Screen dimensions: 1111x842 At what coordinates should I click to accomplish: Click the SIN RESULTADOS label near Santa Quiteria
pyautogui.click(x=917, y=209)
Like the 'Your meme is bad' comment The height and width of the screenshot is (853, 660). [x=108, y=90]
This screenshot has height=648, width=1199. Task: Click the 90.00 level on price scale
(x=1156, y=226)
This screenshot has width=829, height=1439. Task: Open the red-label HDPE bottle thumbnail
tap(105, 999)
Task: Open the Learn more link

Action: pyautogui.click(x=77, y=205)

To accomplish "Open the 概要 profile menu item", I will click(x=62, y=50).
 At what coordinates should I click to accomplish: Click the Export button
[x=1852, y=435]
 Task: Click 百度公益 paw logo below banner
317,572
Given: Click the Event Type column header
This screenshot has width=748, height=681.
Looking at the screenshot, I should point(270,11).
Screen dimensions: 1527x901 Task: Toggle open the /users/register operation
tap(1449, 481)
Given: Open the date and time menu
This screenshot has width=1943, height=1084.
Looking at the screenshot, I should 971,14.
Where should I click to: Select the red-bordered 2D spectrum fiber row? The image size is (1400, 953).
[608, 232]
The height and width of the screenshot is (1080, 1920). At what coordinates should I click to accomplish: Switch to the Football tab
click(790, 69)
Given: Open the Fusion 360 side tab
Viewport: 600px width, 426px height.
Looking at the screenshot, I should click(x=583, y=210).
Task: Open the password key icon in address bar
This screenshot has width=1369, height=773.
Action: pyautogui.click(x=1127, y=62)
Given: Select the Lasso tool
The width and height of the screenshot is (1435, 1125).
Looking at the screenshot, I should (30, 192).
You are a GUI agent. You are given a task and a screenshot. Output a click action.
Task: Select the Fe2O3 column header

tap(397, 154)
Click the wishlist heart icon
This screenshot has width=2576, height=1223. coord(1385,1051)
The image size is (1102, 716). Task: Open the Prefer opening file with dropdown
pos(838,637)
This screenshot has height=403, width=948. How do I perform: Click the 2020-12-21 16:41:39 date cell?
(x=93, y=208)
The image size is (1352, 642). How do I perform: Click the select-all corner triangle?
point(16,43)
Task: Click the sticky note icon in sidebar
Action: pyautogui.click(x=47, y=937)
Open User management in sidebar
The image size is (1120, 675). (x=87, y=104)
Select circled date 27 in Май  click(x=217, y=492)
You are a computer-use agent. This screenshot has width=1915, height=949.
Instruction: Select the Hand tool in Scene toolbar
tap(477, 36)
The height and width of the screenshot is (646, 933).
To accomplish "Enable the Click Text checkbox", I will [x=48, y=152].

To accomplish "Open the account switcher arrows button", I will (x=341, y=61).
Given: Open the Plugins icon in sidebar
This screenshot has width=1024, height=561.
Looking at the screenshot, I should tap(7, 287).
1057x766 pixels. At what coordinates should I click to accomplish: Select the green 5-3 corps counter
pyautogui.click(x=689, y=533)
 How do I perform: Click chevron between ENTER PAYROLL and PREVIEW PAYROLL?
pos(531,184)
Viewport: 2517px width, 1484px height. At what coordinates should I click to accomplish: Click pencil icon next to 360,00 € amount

───

▸ Goal:
Report in full every line of the entries above that contains the word "button". Case counts.

▸ Response:
 At what coordinates should I click to accomplish: Click the Export button
To accomplish "Open the account switcher arrows button", I will (x=341, y=61).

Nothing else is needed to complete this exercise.